Quando si cerca casa, la prima preoccupazione è quasi sempre il prezzo o la zona. Eppure, c’è un elemento meno visibile – ma decisivo – che può trasformare una compravendita in un percorso complicato: gli abusi edilizi.
Piccole o grandi, queste modifiche possono avere una conseguenza diretta: l’immobile non è più conforme alle norme edilizie o ai titoli abilitativi con cui è stato costruito.
In alcuni casi gli abusi rendono l’immobile di fatto invendibile, soprattutto se non sono sanabili.
Ma la domanda che conta davvero è: chi ne risponde?

PERCHÉ GLI ABUSI EDILIZI SONO UN PROBLEMA AL MOMENTO DELLA VENDITA
Un abuso edilizio può determinare il valore dell’immobile, la sua commerciabilità e perfino gli investimenti già programmati per ristrutturarlo. Esistono abusi “sanabili” e altri che non lo sono affatto: i primi si possono regolarizzare, i secondi possono trasformarsi in veri ostacoli alla vendita, se non addirittura in ordini di demolizione.
In questo caso la situazione diventa delicata, perché non sempre l’acquirente è consapevole della presenza di un’irregolarità. Molte vengono scoperte dopo il rogito, quando c’è stata la consegna delle chiavi.
LA RESPONSABILITÀ DEL VENDITORE: NON È SOLO UNA FORMALITÀ
La legge parla chiaro: il venditore deve assicurare che la casa non abbia “vizi” tali da ridurne il valore o renderla inidonea all’uso (art. 1490 c.c.) e un abuso edilizio rientra perfettamente in questa definizione.

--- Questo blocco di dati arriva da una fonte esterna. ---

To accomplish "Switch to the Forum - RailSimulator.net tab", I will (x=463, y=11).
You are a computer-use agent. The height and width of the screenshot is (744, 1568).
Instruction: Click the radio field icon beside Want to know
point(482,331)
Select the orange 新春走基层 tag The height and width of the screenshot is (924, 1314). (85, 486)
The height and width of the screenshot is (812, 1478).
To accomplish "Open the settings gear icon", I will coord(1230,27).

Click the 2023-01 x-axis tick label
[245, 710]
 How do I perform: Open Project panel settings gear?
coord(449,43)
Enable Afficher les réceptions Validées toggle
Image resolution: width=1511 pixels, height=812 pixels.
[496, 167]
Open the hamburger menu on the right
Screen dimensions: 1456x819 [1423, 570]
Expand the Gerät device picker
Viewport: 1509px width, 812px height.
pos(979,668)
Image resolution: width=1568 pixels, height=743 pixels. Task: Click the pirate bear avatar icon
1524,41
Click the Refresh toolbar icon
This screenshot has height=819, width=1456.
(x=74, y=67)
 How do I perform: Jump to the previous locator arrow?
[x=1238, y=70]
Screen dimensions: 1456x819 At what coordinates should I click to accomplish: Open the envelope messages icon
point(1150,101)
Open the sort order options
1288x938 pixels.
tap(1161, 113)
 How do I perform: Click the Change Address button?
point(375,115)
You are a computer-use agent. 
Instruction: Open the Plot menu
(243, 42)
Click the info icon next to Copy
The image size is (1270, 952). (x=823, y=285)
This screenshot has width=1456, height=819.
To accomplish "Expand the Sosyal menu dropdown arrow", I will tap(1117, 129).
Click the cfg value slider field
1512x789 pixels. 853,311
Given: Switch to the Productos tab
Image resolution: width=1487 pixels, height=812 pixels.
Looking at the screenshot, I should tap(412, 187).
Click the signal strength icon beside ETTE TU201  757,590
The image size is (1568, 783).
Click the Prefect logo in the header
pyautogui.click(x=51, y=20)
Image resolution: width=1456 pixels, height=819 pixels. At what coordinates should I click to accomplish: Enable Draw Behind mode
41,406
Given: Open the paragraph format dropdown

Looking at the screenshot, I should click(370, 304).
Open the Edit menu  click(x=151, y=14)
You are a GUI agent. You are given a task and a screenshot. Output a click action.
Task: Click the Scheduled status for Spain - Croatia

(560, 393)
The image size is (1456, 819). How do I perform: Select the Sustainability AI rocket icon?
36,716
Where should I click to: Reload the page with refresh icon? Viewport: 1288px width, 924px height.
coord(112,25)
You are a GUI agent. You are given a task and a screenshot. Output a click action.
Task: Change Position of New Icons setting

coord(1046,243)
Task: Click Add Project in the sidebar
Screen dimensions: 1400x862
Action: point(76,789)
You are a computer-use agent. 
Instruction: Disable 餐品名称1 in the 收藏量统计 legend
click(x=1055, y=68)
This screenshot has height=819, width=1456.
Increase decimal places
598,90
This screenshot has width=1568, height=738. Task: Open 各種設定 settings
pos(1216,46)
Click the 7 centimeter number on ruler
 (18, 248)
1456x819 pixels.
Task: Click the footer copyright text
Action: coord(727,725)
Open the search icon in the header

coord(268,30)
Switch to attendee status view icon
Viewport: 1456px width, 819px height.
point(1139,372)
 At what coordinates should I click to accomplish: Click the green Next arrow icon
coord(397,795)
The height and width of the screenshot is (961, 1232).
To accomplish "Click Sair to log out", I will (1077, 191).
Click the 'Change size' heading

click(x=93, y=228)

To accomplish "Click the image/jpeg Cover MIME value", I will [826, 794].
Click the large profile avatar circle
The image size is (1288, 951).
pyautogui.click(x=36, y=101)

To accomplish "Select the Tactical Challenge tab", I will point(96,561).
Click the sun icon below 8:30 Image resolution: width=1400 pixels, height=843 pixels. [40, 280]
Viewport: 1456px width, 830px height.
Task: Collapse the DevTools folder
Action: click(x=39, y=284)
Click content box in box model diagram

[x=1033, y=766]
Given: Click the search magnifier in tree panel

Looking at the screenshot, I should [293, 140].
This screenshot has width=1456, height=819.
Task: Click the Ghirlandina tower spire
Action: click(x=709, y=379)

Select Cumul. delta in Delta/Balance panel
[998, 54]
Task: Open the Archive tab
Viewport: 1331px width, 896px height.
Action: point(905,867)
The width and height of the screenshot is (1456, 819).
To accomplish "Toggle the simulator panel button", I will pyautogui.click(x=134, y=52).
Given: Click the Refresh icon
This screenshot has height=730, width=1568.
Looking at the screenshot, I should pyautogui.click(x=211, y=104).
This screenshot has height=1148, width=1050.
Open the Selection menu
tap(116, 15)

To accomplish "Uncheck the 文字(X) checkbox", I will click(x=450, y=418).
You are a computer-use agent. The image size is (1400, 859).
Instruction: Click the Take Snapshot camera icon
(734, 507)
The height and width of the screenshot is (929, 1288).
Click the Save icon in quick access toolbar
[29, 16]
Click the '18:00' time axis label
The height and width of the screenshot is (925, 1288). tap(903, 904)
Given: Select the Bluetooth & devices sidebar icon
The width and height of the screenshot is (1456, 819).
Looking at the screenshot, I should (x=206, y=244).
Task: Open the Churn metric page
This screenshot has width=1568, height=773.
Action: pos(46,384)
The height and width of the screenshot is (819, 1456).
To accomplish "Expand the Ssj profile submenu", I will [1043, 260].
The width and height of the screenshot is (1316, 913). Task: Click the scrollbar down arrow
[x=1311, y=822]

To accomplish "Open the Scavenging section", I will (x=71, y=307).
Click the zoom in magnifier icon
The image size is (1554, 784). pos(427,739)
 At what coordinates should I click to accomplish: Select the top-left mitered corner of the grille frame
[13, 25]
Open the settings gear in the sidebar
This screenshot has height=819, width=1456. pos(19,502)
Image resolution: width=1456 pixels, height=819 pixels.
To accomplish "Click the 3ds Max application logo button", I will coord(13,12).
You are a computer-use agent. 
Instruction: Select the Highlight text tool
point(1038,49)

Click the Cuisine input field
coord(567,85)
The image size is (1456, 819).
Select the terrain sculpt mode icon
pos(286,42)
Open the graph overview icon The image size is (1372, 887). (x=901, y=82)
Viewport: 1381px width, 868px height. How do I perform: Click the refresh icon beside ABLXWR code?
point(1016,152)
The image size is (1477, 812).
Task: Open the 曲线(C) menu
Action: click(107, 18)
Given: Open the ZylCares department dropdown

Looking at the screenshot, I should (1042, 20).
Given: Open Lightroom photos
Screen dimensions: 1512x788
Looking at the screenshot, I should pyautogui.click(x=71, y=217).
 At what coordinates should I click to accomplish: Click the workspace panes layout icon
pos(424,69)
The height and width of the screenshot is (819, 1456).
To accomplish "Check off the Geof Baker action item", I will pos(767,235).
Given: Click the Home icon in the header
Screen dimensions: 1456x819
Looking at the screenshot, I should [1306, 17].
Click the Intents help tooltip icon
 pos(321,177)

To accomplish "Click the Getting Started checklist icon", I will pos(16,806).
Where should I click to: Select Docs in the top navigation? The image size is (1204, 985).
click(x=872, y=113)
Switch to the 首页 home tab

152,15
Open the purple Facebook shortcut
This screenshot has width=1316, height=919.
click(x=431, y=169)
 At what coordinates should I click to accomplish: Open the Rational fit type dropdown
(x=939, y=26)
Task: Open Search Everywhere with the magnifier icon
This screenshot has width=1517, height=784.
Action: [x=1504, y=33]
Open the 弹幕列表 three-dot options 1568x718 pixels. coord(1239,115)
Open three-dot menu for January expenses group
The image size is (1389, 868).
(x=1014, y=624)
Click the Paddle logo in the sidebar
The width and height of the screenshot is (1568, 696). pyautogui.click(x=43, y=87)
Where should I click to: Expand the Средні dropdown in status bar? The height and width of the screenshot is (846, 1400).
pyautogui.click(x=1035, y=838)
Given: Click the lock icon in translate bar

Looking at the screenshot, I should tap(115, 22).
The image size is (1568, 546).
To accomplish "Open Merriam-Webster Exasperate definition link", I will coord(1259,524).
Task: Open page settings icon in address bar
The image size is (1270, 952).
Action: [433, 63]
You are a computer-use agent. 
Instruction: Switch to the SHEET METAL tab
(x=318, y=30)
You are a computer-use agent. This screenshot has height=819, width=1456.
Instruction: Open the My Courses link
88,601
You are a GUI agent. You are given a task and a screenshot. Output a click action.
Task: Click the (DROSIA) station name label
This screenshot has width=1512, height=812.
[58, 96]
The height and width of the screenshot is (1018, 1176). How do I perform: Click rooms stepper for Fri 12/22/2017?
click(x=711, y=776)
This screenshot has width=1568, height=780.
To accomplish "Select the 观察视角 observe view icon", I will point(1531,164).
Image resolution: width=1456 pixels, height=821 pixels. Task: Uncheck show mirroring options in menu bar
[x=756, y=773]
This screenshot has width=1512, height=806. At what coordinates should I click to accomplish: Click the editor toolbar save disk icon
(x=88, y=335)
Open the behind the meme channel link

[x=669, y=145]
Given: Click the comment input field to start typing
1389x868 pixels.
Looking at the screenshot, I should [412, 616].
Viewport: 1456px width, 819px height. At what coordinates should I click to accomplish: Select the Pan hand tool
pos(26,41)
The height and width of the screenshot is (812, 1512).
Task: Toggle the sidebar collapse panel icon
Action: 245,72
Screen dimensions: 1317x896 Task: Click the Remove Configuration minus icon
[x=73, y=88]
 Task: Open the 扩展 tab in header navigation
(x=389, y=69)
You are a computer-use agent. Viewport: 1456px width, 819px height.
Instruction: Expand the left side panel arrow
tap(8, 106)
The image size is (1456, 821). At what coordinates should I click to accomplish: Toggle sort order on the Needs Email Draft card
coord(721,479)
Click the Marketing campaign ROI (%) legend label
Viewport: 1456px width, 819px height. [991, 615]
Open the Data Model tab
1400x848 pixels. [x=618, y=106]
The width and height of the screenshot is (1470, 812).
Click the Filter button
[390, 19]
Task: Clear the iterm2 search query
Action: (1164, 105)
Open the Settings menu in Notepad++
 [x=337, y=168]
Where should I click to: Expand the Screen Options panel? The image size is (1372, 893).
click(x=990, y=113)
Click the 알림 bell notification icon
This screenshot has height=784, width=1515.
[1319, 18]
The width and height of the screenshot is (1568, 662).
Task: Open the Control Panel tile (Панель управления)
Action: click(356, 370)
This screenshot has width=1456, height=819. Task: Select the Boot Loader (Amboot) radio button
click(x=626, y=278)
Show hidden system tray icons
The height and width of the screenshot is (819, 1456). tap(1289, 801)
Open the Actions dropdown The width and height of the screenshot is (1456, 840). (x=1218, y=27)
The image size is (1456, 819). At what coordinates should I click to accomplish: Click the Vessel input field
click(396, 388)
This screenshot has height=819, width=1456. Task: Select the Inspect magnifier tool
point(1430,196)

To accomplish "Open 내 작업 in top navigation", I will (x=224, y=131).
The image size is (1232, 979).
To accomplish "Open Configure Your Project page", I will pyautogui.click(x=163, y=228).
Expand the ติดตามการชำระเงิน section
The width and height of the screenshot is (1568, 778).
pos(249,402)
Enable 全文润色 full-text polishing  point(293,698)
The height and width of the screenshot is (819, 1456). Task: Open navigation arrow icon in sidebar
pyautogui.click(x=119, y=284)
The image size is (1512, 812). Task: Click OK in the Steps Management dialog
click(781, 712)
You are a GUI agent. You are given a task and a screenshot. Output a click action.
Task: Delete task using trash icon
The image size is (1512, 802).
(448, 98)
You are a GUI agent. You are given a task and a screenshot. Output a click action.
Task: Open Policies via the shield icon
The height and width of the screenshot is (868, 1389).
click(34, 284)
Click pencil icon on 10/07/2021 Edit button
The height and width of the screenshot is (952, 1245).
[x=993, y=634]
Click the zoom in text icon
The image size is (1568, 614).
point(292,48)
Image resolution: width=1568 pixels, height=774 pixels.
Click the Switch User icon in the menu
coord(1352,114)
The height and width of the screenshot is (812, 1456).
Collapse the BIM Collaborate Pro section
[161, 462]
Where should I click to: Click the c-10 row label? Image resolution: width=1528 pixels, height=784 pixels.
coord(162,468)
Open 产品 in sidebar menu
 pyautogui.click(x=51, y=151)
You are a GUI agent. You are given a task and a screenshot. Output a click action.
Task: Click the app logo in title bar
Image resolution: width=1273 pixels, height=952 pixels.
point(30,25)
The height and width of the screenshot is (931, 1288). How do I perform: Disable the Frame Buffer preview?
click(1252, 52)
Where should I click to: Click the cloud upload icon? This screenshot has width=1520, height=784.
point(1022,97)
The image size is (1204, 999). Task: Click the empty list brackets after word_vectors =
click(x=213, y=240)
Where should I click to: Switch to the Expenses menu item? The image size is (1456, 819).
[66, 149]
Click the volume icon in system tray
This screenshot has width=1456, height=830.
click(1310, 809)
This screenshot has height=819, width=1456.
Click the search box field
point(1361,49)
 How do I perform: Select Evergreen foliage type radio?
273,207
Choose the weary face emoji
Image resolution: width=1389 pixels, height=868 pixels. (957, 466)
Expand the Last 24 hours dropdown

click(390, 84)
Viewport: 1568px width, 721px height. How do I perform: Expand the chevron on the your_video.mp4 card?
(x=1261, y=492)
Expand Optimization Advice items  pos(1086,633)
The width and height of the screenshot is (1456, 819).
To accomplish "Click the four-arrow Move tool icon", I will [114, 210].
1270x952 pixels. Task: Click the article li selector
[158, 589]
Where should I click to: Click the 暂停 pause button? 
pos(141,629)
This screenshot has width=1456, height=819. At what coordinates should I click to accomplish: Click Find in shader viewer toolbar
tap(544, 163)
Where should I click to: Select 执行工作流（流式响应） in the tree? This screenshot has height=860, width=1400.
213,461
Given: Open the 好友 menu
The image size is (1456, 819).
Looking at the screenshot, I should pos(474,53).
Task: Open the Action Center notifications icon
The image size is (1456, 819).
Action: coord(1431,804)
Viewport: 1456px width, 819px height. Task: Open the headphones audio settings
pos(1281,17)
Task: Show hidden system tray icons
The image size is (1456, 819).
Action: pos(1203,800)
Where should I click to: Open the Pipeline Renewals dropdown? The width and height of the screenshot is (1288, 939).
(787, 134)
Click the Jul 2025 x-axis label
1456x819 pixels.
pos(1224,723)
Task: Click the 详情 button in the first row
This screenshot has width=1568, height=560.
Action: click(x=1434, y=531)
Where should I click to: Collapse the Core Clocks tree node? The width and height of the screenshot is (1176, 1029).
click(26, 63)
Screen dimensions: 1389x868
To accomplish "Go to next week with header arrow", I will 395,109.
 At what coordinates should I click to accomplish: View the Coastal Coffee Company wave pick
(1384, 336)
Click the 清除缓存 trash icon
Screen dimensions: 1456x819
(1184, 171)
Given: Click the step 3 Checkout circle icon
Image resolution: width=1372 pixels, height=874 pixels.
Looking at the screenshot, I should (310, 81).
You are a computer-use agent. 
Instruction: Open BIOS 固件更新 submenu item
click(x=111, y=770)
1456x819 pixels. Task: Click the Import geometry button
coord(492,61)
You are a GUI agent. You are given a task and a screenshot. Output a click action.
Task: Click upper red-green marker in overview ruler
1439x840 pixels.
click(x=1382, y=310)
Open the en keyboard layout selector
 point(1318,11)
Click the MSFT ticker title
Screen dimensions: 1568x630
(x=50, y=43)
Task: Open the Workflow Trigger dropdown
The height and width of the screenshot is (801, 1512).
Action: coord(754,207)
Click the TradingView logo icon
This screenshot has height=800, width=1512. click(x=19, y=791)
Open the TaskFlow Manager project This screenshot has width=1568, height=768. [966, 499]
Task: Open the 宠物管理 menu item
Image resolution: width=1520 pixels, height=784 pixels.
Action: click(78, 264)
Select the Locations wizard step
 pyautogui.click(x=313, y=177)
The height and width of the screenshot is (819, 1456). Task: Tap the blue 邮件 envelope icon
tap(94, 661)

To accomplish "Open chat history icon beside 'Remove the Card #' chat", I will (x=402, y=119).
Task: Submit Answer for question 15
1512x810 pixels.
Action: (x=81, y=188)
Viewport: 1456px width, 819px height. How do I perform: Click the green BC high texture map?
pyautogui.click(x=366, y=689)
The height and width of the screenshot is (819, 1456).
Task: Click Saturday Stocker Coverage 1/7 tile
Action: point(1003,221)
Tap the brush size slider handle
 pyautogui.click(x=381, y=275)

Quando vende, spesso il proprietario dichiara la conformità urbanistica e catastale, dichiarazioni solitamente inserite all’interno dell’incarico di vendita conferito all’agenzia immobiliare. Si tratta di una dichiarazione sostanziale, ossia un impegno preciso verso il futuro acquirente, quest’ultimo infatti potrebbe vedersi bocciata la richiesta di mutuo nel caso in cui il venditore abbia taciuto eventuali abusi.
Oltre ai possibili rischi penali e civili per il venditore, non dichiarare la presenza di abusi edilizi può avere conseguenze molto serie anche sul contratto. In situazioni particolarmente gravi, infatti, l’acquirente potrebbe chiedere l’annullamento della compravendita, per vizio del consenso: l’acquirente ha comprato basandosi su un’informazione falsa o incompleta.
Il venditore non è l’unico a dover fare attenzione:
- Il notaio deve verificare che la dichiarazione di conformità non sia una formula vuota. Una sua negligenza può generare responsabilità anche a suo carico.
- Il tecnico (geometra, architetto, ingegnere) che ha progettato o diretto lavori può essere ritenuto responsabile anche dopo la vendita, perché il danno nasce dall’abuso da lui realizzato.
E L’ACQUIRENTE? ECCO COSA PUÒ FARE PER EVITARE UN ABUSO EDILIZIO
Chi compra può tutelarsi effettuando alcune verifiche:
1. Controlli urbanistici prima del rogito
Documenti, titolo di provenienza, planimetrie, titoli edilizi, eventuali sanatorie: tutto deve essere verificato da un tecnico. Non costa poco, ma costa meno di una causa.
2. Clausole chiare nel preliminare
Puoi chiedere garanzie precise sulla regolarità edilizia. È un modo per mettere nero su bianco che il venditore se ne assume la responsabilità.
3. Capire se un abuso è sanabile o no
Se è sanabile, bene: basta sapere quanto costa e chi paga e quanto tempo, orientativamente, necessità la “regolarizzazione”. Se non è sanabile, deve essere chiaro prima di firmare. Nascondere un abuso è una violazione grave.
4. Valutare i rischi post-vendita
Il nuovo proprietario è responsabile davanti al Comune. Se arriva un ordine di demolizione, tocca a lui farlo.
Gli abusi edilizi non sono dettagli burocratici: sono elementi che possono influenzare profondamente una compravendita.
Per il venditore, essere trasparenti e regolarizzare, quando possibile, prima della vendita è il modo migliore per evitare problemi futuri. Per l’acquirente, verificare e farsi assistere da professionisti è l’unico modo per comprare casa con serenità.